Problem: Could you return every line of the material that contains the word "Task"?

Record extracts:
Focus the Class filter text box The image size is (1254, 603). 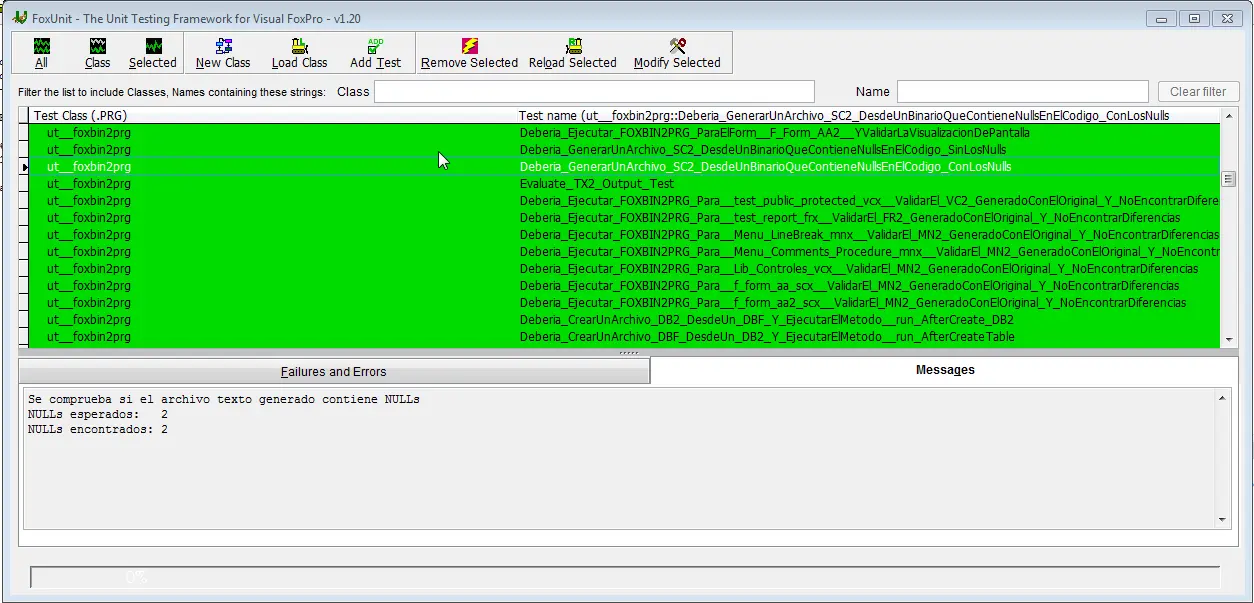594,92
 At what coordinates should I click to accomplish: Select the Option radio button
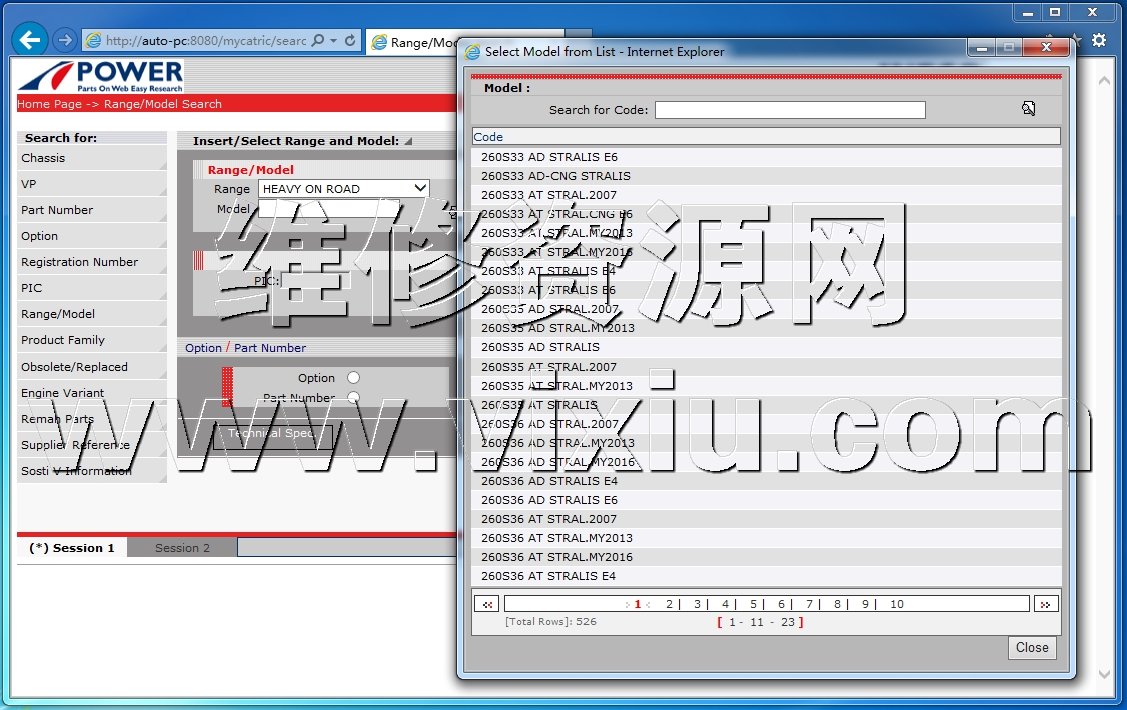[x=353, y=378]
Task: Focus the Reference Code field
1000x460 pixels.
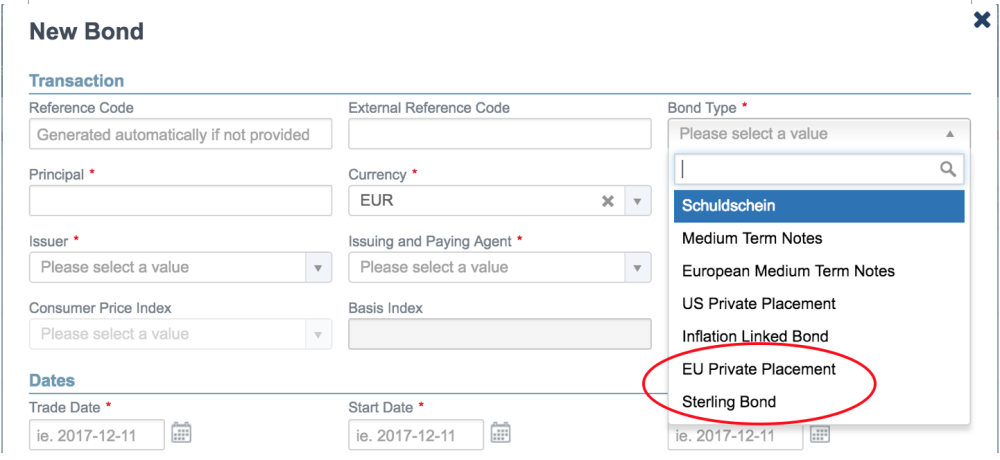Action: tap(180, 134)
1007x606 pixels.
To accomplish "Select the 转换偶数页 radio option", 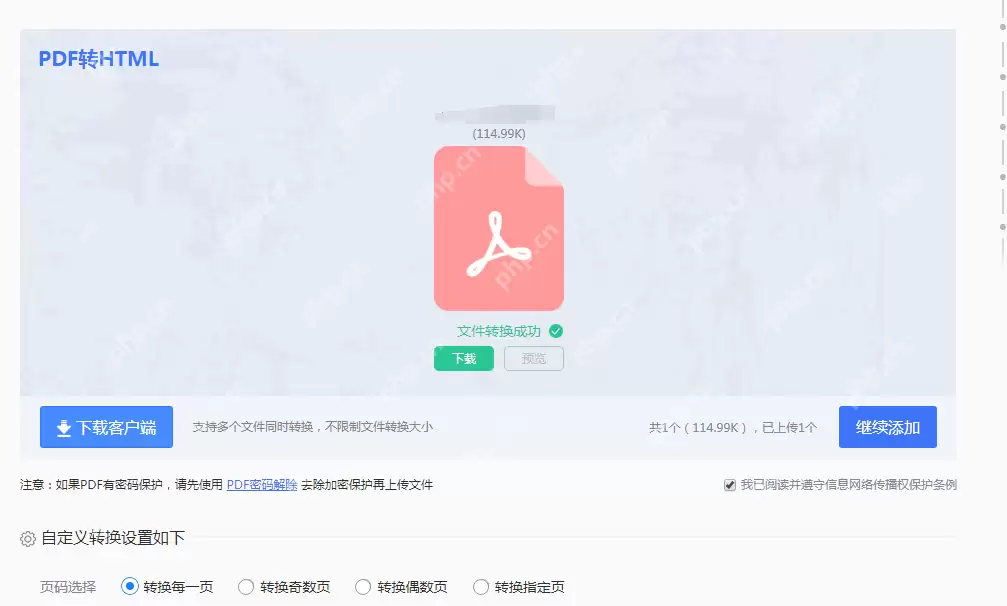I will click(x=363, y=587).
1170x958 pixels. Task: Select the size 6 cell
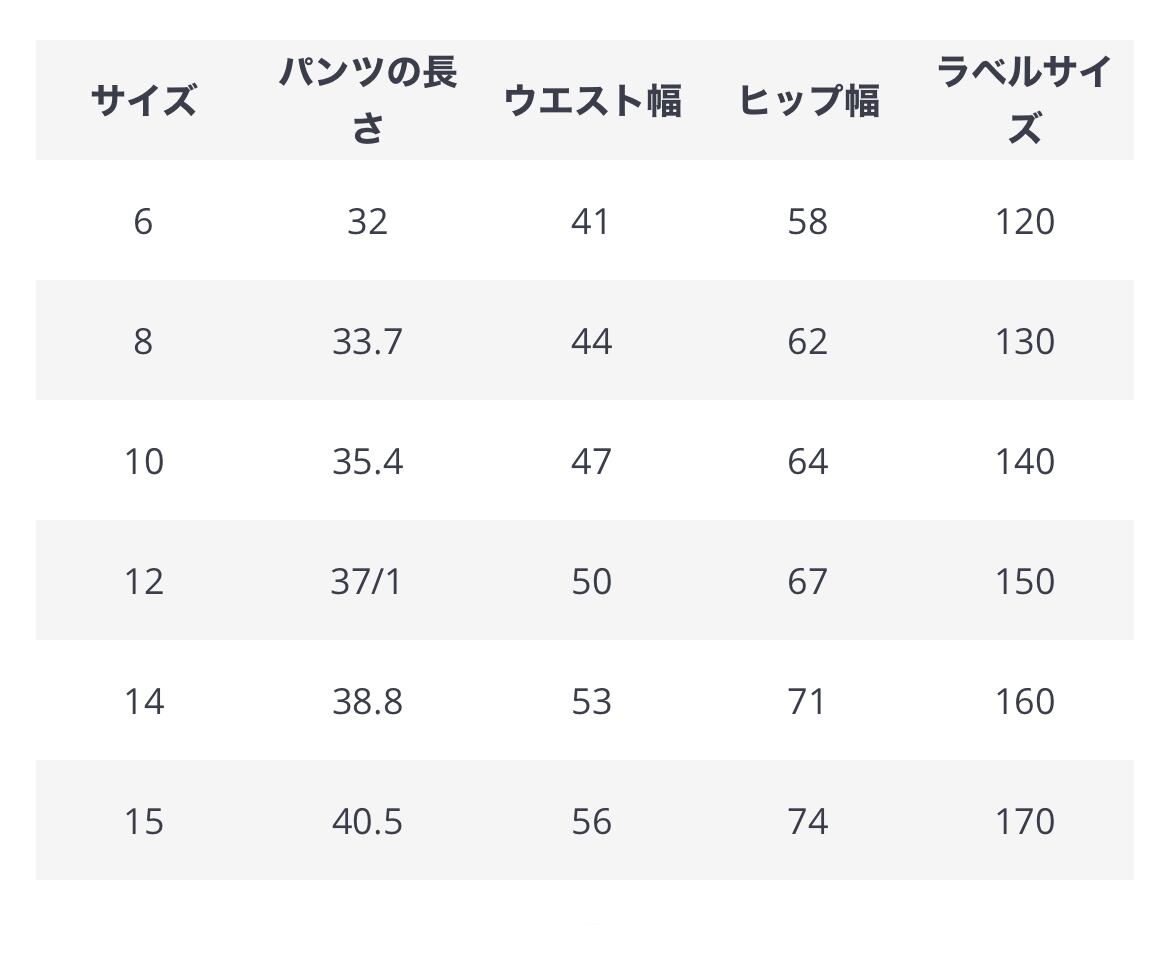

Exercise result:
Task: Focus the Reference Code field
1170x958 pixels. Task: Select the size 6 cell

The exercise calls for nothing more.